[Start of Attachment]

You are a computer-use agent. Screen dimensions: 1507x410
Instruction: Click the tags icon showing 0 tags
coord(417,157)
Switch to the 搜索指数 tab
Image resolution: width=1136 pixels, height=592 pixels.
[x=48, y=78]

[End of Attachment]

WORK TASK>
Write out each line of the data above again, exactly as given.

REPLY>
You are a computer-use agent. Screen dimensions: 1507x410
Instruction: Click the tags icon showing 0 tags
coord(417,157)
Switch to the 搜索指数 tab
Image resolution: width=1136 pixels, height=592 pixels.
[x=48, y=78]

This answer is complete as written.